Monday, June 15, 2009

The end of Koinos

Saturday marked the end of our Koinos 101 course. Those of us who persevered were handed our Certificates in Christian Foundations. It was fun while it lasted, this once-a-month encounter with theologians giving the ‘amateurs’ some perspective on theological thoughts. Each now bears the weight of knowledge back into the existential challenges of our congregations, wondering how we can use what we learned. I leave with my wallet a little bit lighter. It was difficult to restrain Stella from buying the pile of books, which were hard to come by in ordinary circumstances - scholarly books being what they are sometimes find the indignity of being ignored in your café-latte ambience of your Chapters and Barnes and Noble. While I am still catching up with the reading and lament my wife’s exhuberant purchases, I could not disagree with her: they are great treasures.
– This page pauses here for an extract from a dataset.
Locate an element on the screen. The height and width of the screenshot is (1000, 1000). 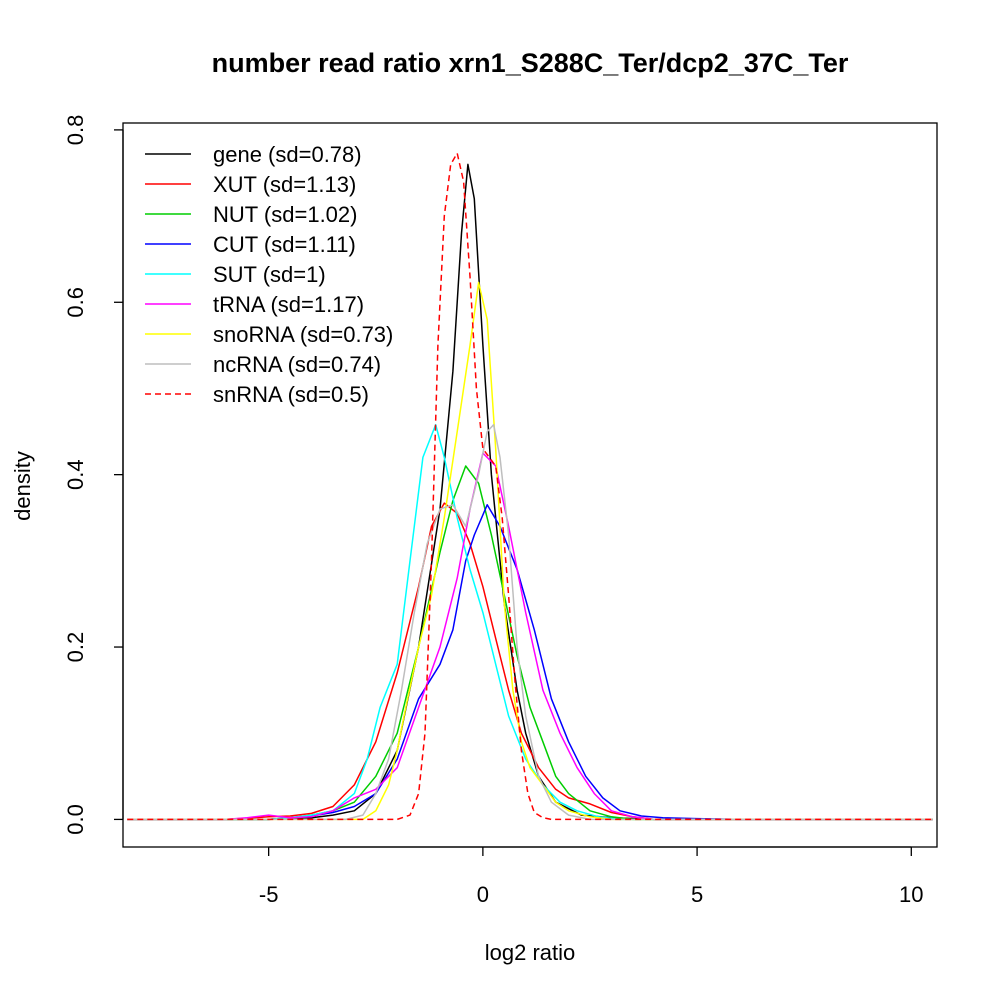
legend-label-8: snRNA (sd=0.5) is located at coordinates (291, 394).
I took the added burden of paying a bit more to earn credits towards a Masters degree. This required me to submit five book reports, do 750 pages of readings, and a final integrative essay in addition to attending the seminars. My final essay entitled Perichoretic Phronēsis: The Role of Theology in Church Life ended up at 38 pages with 2 pages of bibliography. “It might seem presumptuous of me to title my essay with the words, Perichoretic Phronēsis, as if I fully knew what the words meant. I am using the words in the humility of someone who has the joy of learning at the feet of trained theologians, and in their simplest meaning,” I began. Taken together, perichoretic phronēsis means the abiding reciprocal practical wisdom of theology in the service of the church. If there is one single lesson I took out of this course, it is this idea from Jonathan Wilson, “To address the church’s failure to critically examine its own faithfulness, theology is a prophetic call to return to the foundations of ministry in the biblical narrative and historic witness of the church. It seems we who are the church do not have a clear sense of what it is that we are to do as the church or why we do those things as the church.”
The course ended with a seminar with Miriam Adeney, Regent College Professor of Anthropology and Missions who gave us some perspectives on World Christianity. Her Theology of Culture speaks to my need to understand that not all aspects of culture are wicked, that the idea of imago deo exists in the goodness and wisdom of all culture, but we must also oppose the idolatry and exploitation of cultures.